Chronique

Régis Huby 4tet

Equal Crossing

Régis Huby (vln, el vln, elec), Marc Ducret (g), Bruno Angelini (p, elp, Moog), Michele Rabbia (dms, perc, elec)

Label / Distribution : Abalone / L’Autre Distribution

Il y a quelque temps encore, Régis Huby était un fantastique violoniste de jazz.
Il l’est toujours, bien sûr, mais plus seulement.

Régis Huby est devenu en quelques années un producteur incontournable, et ce sur deux tableaux : le producteur qui décide de créer ou soutenir des projets, assurant souvent le conseil ou la direction artistique, et le producteur qui met en forme la musique, façonne le son d’un groupe. Il a donc des violons, un label, et tout un attirail de pédales qu’il utilise pour permettre à son instrument, en plus de son rôle initial, d’être à l’origine de sons englobants qu’il utilise dans un travail de fond impressionnant qui rend sa démarche unique.

Si la longue suite que représente Equal Crossing est en elle-même splendide, il y a sur ce disque un travail de répartition de la masse sonore entre les membres du quartet qui relève de la sorcellerie. De façon surprenante, les rôles des claviers de Bruno Angelini, de la guitare de Marc Ducret et du violon sont interchangeables. L’écriture est donc servie à parts égales par les trois musiciens, qui entrelacent des riffs complémentaires autour d’une même trame, multipliant par là même la force de ces tourneries sur lesquelles les solistes peuvent aisément se dégager puisque leur fonction reste assurée par deux autres instruments. Il découle de cette démarche une forte impression d’opulence, peu courante sous cette forme dans le jazz. Cette démarche de production semble plus héritée du rock ou de la soul, mais ici transposée dans l’univers personnel d’Huby, qui parvient à faire une synthèse toute personnelle des influences multidirectionnelles qui le nourrissent.

Le disque allie donc le jeu, que les remarquables improvisateurs dont il s’est entouré développent avec gourmandise, et le soin porté aux détails de forme, à la plastique d’un son d’ensemble idéalement spatialisé tout en restant organique. Les rythmes et fantaisies percussives de Michele Rabbia s’inscrivent eux aussi dans cet équilibre, avec pour le batteur-percussionniste un recours pertinent aux effets lui permettant de disposer çà et là quelques tintements et dispositifs percussifs oniriques en complément d’une pulsation qu’il entretient avec élégance selon les besoins des parties jouées.
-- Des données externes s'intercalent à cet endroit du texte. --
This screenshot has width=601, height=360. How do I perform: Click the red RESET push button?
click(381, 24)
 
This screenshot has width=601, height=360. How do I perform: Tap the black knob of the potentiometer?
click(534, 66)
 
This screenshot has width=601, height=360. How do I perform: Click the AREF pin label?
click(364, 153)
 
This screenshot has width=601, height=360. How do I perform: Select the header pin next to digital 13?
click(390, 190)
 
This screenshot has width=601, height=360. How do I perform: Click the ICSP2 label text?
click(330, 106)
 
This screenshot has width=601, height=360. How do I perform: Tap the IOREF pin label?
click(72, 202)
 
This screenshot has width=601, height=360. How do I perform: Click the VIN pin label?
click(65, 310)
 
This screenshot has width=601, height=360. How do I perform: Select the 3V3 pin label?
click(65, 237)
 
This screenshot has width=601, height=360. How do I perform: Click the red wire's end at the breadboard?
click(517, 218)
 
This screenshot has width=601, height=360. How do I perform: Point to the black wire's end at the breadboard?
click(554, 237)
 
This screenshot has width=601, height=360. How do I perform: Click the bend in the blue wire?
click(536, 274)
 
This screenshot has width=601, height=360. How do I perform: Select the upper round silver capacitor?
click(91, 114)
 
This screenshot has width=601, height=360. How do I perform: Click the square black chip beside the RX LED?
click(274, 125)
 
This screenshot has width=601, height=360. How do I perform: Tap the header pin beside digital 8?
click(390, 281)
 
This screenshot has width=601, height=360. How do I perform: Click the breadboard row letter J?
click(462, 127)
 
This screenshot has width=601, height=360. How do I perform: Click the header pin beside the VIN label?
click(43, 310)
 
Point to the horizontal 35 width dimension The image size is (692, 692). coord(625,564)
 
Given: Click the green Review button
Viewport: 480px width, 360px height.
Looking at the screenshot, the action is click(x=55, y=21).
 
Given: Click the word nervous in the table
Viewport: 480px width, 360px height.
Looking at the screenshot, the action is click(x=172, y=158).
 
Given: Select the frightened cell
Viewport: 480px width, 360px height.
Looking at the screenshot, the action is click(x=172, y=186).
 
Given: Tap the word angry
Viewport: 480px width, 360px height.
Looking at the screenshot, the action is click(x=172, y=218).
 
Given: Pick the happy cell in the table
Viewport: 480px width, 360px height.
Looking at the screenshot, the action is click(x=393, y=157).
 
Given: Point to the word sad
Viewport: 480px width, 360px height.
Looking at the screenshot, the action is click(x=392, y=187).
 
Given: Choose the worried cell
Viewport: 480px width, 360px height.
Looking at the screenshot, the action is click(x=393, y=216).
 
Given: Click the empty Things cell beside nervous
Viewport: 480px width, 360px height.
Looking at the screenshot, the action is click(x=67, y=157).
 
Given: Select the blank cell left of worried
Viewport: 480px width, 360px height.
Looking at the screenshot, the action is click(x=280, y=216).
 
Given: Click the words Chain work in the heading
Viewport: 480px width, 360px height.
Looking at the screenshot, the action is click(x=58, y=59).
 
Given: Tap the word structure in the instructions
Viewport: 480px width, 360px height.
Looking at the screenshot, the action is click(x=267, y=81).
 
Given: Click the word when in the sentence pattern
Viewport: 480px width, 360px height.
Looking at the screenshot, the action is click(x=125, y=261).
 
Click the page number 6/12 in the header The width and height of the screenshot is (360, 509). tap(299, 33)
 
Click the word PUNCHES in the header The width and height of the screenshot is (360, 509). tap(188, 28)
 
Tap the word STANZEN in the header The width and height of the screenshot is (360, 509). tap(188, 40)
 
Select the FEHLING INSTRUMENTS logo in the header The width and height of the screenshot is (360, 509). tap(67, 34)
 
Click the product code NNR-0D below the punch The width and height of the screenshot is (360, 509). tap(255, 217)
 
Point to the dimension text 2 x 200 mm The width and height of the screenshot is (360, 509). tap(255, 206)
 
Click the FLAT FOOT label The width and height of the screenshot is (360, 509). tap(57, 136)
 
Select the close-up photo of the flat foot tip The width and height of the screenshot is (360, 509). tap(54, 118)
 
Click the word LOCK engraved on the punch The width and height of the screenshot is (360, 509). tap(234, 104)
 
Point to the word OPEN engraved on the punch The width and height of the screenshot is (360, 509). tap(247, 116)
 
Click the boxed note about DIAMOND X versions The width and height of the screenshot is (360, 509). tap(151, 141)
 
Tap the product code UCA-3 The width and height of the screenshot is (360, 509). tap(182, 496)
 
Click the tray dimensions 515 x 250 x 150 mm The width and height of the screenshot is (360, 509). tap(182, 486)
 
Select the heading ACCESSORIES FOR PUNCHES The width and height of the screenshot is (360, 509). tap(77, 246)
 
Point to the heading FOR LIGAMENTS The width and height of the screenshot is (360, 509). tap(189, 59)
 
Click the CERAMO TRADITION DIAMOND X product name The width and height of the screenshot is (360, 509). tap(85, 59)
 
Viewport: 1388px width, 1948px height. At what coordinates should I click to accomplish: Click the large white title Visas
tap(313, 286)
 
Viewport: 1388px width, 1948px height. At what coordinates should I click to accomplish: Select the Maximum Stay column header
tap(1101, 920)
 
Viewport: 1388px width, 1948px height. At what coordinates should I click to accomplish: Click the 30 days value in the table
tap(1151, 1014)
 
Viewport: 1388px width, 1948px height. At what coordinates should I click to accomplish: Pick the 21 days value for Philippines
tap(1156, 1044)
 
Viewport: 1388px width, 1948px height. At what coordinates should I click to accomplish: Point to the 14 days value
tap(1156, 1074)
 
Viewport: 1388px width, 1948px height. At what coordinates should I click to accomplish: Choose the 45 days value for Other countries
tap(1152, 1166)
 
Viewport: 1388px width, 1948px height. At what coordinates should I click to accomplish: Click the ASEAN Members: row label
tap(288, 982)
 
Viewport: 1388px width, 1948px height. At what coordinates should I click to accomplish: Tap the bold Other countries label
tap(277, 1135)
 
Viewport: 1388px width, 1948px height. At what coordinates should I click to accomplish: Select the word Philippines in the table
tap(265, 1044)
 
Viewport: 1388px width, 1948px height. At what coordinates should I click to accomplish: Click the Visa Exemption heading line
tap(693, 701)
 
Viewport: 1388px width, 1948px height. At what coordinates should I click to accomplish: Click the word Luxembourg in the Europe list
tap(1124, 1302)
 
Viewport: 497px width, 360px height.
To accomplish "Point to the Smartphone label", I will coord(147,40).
On retrouve au long de ce voyage sonore les modes de jeu par lesquels le violoniste aime à exprimer sa musique. Il y a ces parties atmosphériques, tout en délicatesse, où la moindre intervention, d’où qu’elle vienne, est un poème à elle seule. Ces lentes montées en puissance où les motifs répétitifs font office de rampes de lancement, et les épisodes relâchés, ici souvent portés par des dynamiques explicites, avec des grooves entêtants et des envolées collectives épiques. Faite d’inspirations et d’expirations, comme une respiration vitale, la musique cinématique du quartet est tout simplement magnifique ; il faut l’écouter, et aussi aller l’écouter. Car si le studio sied aux intentions esthétiques du violoniste, le quartet parvient, allez savoir par quel miracle, à déployer en live un éventail également étendu de moyens expressifs, et une gamme tout aussi large de sonorités magiques.